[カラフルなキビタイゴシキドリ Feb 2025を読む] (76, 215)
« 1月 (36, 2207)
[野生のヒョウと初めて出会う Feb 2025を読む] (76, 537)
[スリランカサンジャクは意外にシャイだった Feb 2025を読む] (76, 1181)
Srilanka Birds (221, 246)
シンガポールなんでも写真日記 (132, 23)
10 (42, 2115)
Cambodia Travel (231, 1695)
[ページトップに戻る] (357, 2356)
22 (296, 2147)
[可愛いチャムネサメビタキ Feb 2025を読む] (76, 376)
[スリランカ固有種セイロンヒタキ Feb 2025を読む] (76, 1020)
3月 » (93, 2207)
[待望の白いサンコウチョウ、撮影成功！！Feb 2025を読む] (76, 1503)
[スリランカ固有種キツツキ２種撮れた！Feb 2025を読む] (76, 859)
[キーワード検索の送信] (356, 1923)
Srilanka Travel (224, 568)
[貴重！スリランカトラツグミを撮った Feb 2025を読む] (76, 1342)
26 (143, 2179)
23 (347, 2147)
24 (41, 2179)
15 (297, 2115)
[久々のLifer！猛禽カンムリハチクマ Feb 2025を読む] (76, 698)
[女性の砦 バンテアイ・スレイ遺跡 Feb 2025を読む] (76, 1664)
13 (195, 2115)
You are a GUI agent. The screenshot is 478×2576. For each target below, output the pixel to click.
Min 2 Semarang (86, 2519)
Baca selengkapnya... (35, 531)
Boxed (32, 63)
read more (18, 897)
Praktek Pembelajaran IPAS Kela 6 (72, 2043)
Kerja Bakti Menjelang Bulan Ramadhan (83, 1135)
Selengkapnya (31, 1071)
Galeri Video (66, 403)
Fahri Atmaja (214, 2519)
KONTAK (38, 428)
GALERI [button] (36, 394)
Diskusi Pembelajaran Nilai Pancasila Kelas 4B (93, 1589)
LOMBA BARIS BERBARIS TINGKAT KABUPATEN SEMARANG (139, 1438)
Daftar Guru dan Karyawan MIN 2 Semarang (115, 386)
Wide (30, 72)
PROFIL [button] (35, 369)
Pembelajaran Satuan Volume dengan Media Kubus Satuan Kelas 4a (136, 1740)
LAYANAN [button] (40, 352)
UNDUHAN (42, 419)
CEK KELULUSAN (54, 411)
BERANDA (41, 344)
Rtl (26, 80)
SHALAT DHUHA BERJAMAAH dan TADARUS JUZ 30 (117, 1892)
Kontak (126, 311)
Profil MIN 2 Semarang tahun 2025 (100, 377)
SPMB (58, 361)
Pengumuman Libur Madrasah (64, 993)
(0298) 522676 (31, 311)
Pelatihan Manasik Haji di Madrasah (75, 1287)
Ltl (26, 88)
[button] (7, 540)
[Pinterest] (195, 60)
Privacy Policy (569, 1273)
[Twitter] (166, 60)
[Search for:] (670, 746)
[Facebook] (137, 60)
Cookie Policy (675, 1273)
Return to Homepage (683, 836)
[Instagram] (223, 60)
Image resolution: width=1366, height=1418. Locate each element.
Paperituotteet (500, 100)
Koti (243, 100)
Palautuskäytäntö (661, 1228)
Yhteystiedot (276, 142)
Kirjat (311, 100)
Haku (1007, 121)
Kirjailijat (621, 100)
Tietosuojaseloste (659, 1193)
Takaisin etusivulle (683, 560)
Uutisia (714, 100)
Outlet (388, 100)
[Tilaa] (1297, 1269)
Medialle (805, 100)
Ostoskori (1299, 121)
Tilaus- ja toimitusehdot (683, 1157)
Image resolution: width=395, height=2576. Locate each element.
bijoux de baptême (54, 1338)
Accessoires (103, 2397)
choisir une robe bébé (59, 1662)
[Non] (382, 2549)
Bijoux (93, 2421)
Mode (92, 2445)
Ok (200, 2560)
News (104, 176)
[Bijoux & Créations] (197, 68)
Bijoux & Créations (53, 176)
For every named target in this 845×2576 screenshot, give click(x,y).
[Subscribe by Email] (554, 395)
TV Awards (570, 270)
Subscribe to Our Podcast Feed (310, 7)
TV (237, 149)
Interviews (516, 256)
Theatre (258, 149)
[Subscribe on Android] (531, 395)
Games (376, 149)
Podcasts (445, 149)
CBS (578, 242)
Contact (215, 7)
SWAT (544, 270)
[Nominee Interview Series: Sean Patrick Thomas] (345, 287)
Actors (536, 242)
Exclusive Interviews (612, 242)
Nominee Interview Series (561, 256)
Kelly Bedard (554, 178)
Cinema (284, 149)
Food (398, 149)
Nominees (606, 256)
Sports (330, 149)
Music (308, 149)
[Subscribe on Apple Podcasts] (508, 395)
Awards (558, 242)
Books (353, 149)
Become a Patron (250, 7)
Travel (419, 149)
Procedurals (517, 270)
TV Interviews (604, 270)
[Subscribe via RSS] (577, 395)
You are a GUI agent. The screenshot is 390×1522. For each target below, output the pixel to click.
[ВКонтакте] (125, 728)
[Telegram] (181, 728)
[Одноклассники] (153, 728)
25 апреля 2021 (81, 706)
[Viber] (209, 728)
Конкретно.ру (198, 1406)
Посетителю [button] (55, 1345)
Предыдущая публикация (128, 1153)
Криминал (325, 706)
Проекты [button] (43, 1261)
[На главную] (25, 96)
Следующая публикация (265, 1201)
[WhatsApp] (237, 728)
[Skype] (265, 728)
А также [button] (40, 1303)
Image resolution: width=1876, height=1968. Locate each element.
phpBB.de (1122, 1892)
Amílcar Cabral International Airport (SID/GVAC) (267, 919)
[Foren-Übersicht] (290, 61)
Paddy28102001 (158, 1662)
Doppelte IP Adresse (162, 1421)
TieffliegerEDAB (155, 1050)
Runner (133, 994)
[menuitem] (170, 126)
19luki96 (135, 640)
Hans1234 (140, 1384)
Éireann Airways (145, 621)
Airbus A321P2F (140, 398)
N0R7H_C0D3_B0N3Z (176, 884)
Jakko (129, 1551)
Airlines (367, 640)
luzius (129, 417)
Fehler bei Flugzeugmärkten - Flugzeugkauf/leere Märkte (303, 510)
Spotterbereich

⁂

◆ **Instructions to follow**
Write every record above out again exactly as it stands.

◆ **Exercise answer**
[カラフルなキビタイゴシキドリ Feb 2025を読む] (76, 215)
« 1月 (36, 2207)
[野生のヒョウと初めて出会う Feb 2025を読む] (76, 537)
[スリランカサンジャクは意外にシャイだった Feb 2025を読む] (76, 1181)
Srilanka Birds (221, 246)
シンガポールなんでも写真日記 (132, 23)
10 (42, 2115)
Cambodia Travel (231, 1695)
[ページトップに戻る] (357, 2356)
22 (296, 2147)
[可愛いチャムネサメビタキ Feb 2025を読む] (76, 376)
[スリランカ固有種セイロンヒタキ Feb 2025を読む] (76, 1020)
3月 » (93, 2207)
[待望の白いサンコウチョウ、撮影成功！！Feb 2025を読む] (76, 1503)
[スリランカ固有種キツツキ２種撮れた！Feb 2025を読む] (76, 859)
[キーワード検索の送信] (356, 1923)
Srilanka Travel (224, 568)
[貴重！スリランカトラツグミを撮った Feb 2025を読む] (76, 1342)
26 (143, 2179)
23 (347, 2147)
24 (41, 2179)
15 (297, 2115)
[久々のLifer！猛禽カンムリハチクマ Feb 2025を読む] (76, 698)
[女性の砦 バンテアイ・スレイ遺跡 Feb 2025を読む] (76, 1664)
13 (195, 2115)
You are a GUI agent. The screenshot is 478×2576. For each target below, output the pixel to click.
Min 2 Semarang (86, 2519)
Baca selengkapnya... (35, 531)
Boxed (32, 63)
read more (18, 897)
Praktek Pembelajaran IPAS Kela 6 (72, 2043)
Kerja Bakti Menjelang Bulan Ramadhan (83, 1135)
Selengkapnya (31, 1071)
Galeri Video (66, 403)
Fahri Atmaja (214, 2519)
KONTAK (38, 428)
GALERI [button] (36, 394)
Diskusi Pembelajaran Nilai Pancasila Kelas 4B (93, 1589)
LOMBA BARIS BERBARIS TINGKAT KABUPATEN SEMARANG (139, 1438)
Daftar Guru dan Karyawan MIN 2 Semarang (115, 386)
Wide (30, 72)
PROFIL [button] (35, 369)
Pembelajaran Satuan Volume dengan Media Kubus Satuan Kelas 4a (136, 1740)
LAYANAN [button] (40, 352)
UNDUHAN (42, 419)
CEK KELULUSAN (54, 411)
BERANDA (41, 344)
Rtl (26, 80)
SHALAT DHUHA BERJAMAAH dan TADARUS JUZ 30 (117, 1892)
Kontak (126, 311)
Profil MIN 2 Semarang tahun 2025 (100, 377)
SPMB (58, 361)
Pengumuman Libur Madrasah (64, 993)
(0298) 522676 (31, 311)
Pelatihan Manasik Haji di Madrasah (75, 1287)
Ltl (26, 88)
[button] (7, 540)
[Pinterest] (195, 60)
Privacy Policy (569, 1273)
[Twitter] (166, 60)
[Search for:] (670, 746)
[Facebook] (137, 60)
Cookie Policy (675, 1273)
Return to Homepage (683, 836)
[Instagram] (223, 60)
Image resolution: width=1366, height=1418. Locate each element.
Paperituotteet (500, 100)
Koti (243, 100)
Palautuskäytäntö (661, 1228)
Yhteystiedot (276, 142)
Kirjat (311, 100)
Haku (1007, 121)
Kirjailijat (621, 100)
Tietosuojaseloste (659, 1193)
Takaisin etusivulle (683, 560)
Uutisia (714, 100)
Outlet (388, 100)
[Tilaa] (1297, 1269)
Medialle (805, 100)
Ostoskori (1299, 121)
Tilaus- ja toimitusehdot (683, 1157)
Image resolution: width=395, height=2576. Locate each element.
bijoux de baptême (54, 1338)
Accessoires (103, 2397)
choisir une robe bébé (59, 1662)
[Non] (382, 2549)
Bijoux (93, 2421)
Mode (92, 2445)
Ok (200, 2560)
News (104, 176)
[Bijoux & Créations] (197, 68)
Bijoux & Créations (53, 176)
For every named target in this 845×2576 screenshot, give click(x,y).
[Subscribe by Email] (554, 395)
TV Awards (570, 270)
Subscribe to Our Podcast Feed (310, 7)
TV (237, 149)
Interviews (516, 256)
Theatre (258, 149)
[Subscribe on Android] (531, 395)
Games (376, 149)
Podcasts (445, 149)
CBS (578, 242)
Contact (215, 7)
SWAT (544, 270)
[Nominee Interview Series: Sean Patrick Thomas] (345, 287)
Actors (536, 242)
Exclusive Interviews (612, 242)
Nominee Interview Series (561, 256)
Kelly Bedard (554, 178)
Cinema (284, 149)
Food (398, 149)
Nominees (606, 256)
Sports (330, 149)
Music (308, 149)
[Subscribe on Apple Podcasts] (508, 395)
Awards (558, 242)
Books (353, 149)
Become a Patron (250, 7)
Travel (419, 149)
Procedurals (517, 270)
TV Interviews (604, 270)
[Subscribe via RSS] (577, 395)
You are a GUI agent. The screenshot is 390×1522. For each target below, output the pixel to click.
[ВКонтакте] (125, 728)
[Telegram] (181, 728)
[Одноклассники] (153, 728)
25 апреля 2021 (81, 706)
[Viber] (209, 728)
Конкретно.ру (198, 1406)
Посетителю [button] (55, 1345)
Предыдущая публикация (128, 1153)
Криминал (325, 706)
Проекты [button] (43, 1261)
[На главную] (25, 96)
Следующая публикация (265, 1201)
[WhatsApp] (237, 728)
[Skype] (265, 728)
А также [button] (40, 1303)
Image resolution: width=1876, height=1968. Locate each element.
phpBB.de (1122, 1892)
Amílcar Cabral International Airport (SID/GVAC) (267, 919)
[Foren-Übersicht] (290, 61)
Paddy28102001 (158, 1662)
Doppelte IP Adresse (162, 1421)
TieffliegerEDAB (155, 1050)
Runner (133, 994)
[menuitem] (170, 126)
19luki96 (135, 640)
Hans1234 (140, 1384)
Éireann Airways (145, 621)
Airbus A321P2F (140, 398)
N0R7H_C0D3_B0N3Z (176, 884)
Jakko (129, 1551)
Airlines (367, 640)
luzius (129, 417)
Fehler bei Flugzeugmärkten - Flugzeugkauf/leere Märkte (303, 510)
Spotterbereich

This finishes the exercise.